Monday, 15 November 2021

'Kirkby with Muckby-cum-Sparrowby-cum-Spinx...'

 Well, it's a slim volume, so it won't take any shelf space, and it's a knockdown price, and fate has clearly thrown it in my way... So I reasoned with myself as I put up a token resistance to the inevitable purchase of John Betjeman's Church Poems, illustrated by John Piper (John Murray, 1981, condition v.g. with dust-wrapper, £2.99), spotted on the shelves of one of my regular charity shops this morning. It's a lovely volume (though the jacket colour is a slightly bilious mustard yellow), and Piper's elegant, lightly drawn sketches perfectly complement Betjeman's poems. 
   The first entry is a Lincolnshire poem – in fact, the first that Betjeman wrote about a part of the country he knew well and loved above all other maritime counties except, of course, Cornwall. 'A Lincolnshire Tale', a mock-Gothic ballad in a springy anapaestic meter, was inspired by the out-of-the-way churches of the Lincolnshire Wolds, a part of the country he knew particularly well from visits to his friend Noel Blakiston at Kirkby-on-Bain, near Horncastle. 'Kirkby' is the only authentic place name in the poem, the others being highly plausible inventions. I find it all very evocative, having been in the Lincolnshire Wolds only recently; in particular it puts me in mind of following an uncertain path across exposed open land, beside rivers and drains, to reach the little churches of St Adelwold, Alvingham, and St Mary, North Cockerington, which stand within yards of each other in the same remote churchyard. Below is my picture of one of them, I think North Cockerington. And here is 'A Lincolnshire Tale' – 

Kirkby with Muckby-cum-Sparrowby-cum-Spinx

Is down a long lane in the county of Lincs.

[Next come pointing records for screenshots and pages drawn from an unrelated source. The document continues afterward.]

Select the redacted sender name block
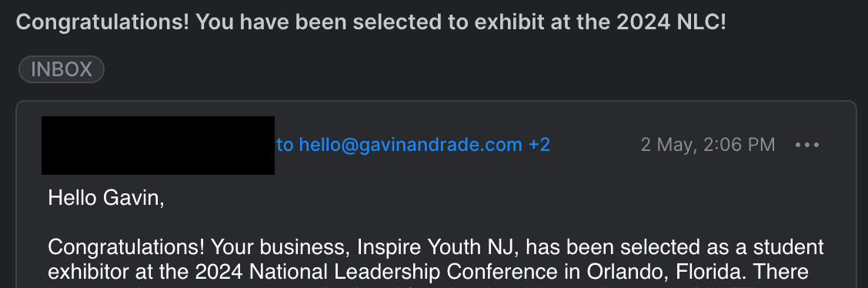 click(159, 145)
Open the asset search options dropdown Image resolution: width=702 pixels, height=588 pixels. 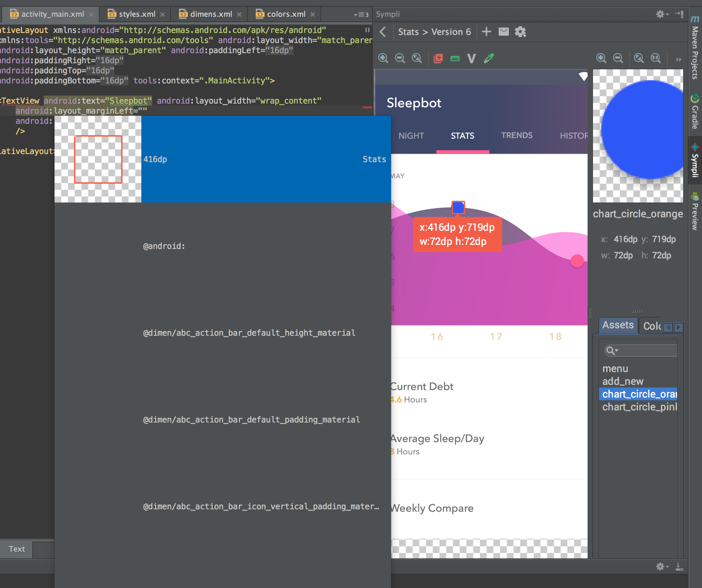pyautogui.click(x=611, y=351)
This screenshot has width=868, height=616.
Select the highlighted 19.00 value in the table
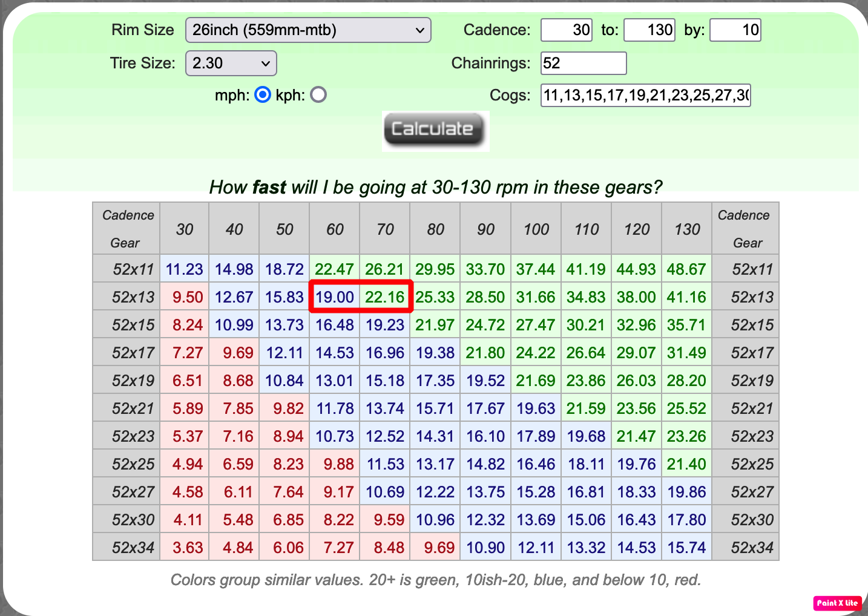coord(334,297)
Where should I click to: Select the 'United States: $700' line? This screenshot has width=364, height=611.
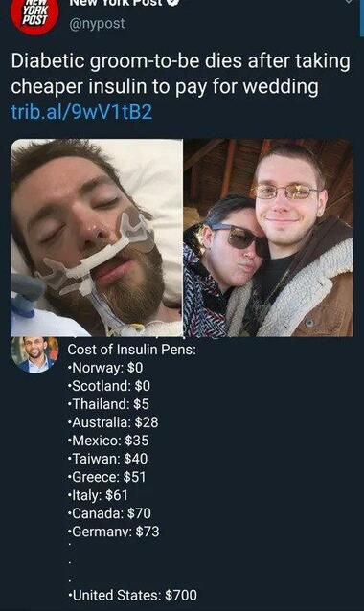point(132,596)
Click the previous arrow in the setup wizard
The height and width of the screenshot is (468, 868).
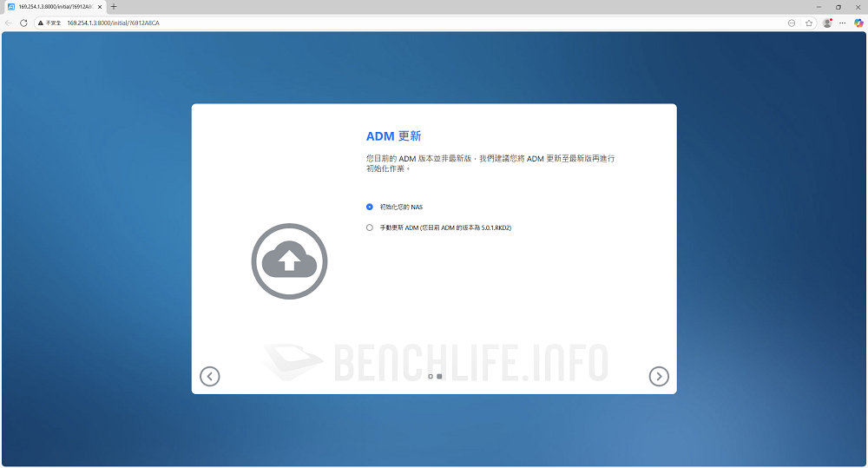[209, 376]
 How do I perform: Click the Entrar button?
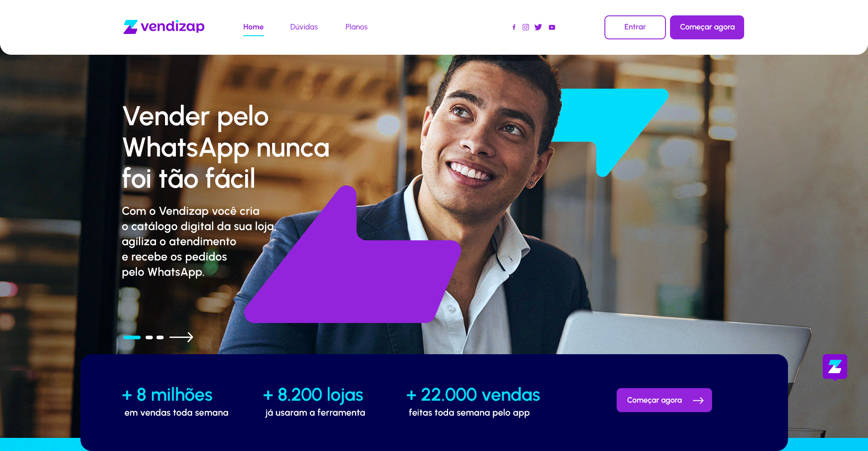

And often on Wednesdays, well-harnessed and spruce,

I would drive into Wiss over Winderby Sluice.

 

A whacking great sunset bathed level and drain

From Kirkby with Muckby to Beckby-on-Bain,

And I saw, as I journeyed, my marketing done,

Old Caisterby tower take the last of the sun.

 

The night air grew nippy.  An autumn mist roll’d

(In a scent of dead cabbages) down from the wold,

In the ocean of silence that flooded me round

The crunch of the wheels was a comforting sound.

 

The lane lengthened narrowly into the night

With the Bain on its left bank, the drain on its right,

And feebly the carriage-lamps glimmered ahead

When all of a sudden the pony fell dead.

 

The remoteness was awful, the stillness intense,

Of invisible fenland, around and immense;

And out on the dark, with a roar and a swell,

Swung, hollowly thundering, Speckleby bell.

 

Though myself the Archdeacon for many a year,

I had not summoned courage for visiting here;

Our incumbents were mostly eccentric or sad

But – the Speckleby Rector was said to be mad.

 

Oh cold was the ev’ning and tall was the tower

And strangely compelling the tenor bell’s power!

As loud on the reed-beds and strong through the dark

It toll’ from the church in the tenantless park.

 

The mansion was ruined, the empty demesne

Was slowly reverting to marshland again –

Marsh where the village was, grass in the Hall,

And the church and the rectory waiting to fall.

 

And even in springtime with kingcups about

And stumps of old oak-trees attempting to sprout,

‘Twas a sinister place, neither fenland nor wold,

And doubly forbidding in darkness and cold.

 

As down swung the tenor, a beacon of sound,

Over listening acres of waterlogged ground

I stood by the tombs to see pass and repass

The gleam of a taper, through clear leaded glass.

 

And such lighting of lights in the thunderous roar

The heart summoning courage to hand at the door;

I grated it open on scents I knew well,

The dry smell of damp rot, the hassocky smell.

 

What a forest of woodwork in ochres and grains

Unevenly doubled in diamonded panes,

And over the plaster, so textured with time,

Sweet discolouration of umber and lime!

 

The candles ensconced on each high panelled pew

Brought the caverns of brass-studded baize into view,

But the roof and its rafters were lost to the sight

As they soared to the dark of the Lincolnshire night:

 

And high from the chancel arch paused to look down

A sign-painter’s beasts in their fight for the Crown,

While massive, impressive, and still as the grave

A three-decker pulpit frowned over the nave.

 

Shall I ever forget what a stillness was there

When the bell ceased its tolling and thinned on the air?

Then an opening door showed a long pair of hands

And the Rector himself in his gown and his bands.

. . . . . . . . . .

Such a fell Visitation I shall not forget,

Such a rush through the dark, that I rush through it yet,

And I pray, as the bells ring o’er fenland and hill,

That the Speckleby acres be tenantless still.